**Task goal**: Quote the following lines word for word, leaving out the pictures.

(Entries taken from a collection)
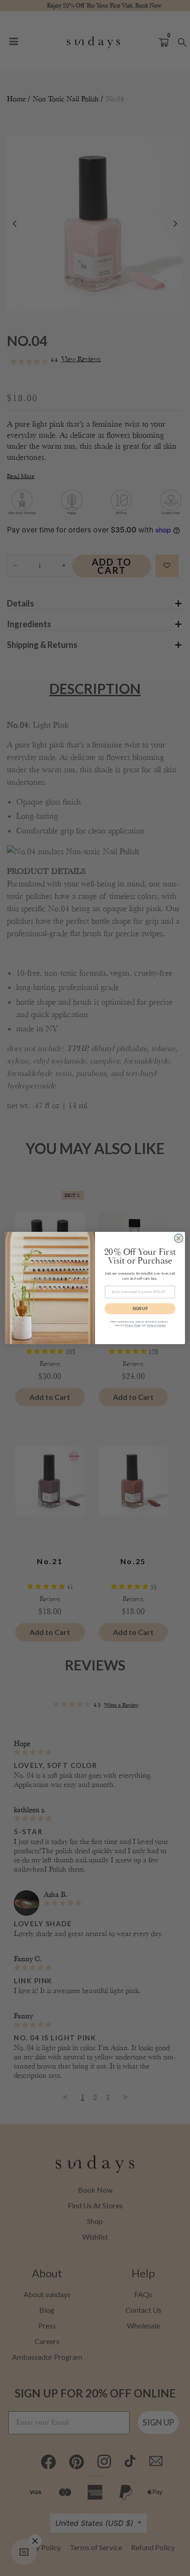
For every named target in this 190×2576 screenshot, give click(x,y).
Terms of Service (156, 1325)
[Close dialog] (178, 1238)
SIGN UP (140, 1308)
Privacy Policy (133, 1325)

**Reply to the task**:
For every named target in this 190×2576 screenshot, give click(x,y).
Terms of Service (156, 1325)
[Close dialog] (178, 1238)
SIGN UP (140, 1308)
Privacy Policy (133, 1325)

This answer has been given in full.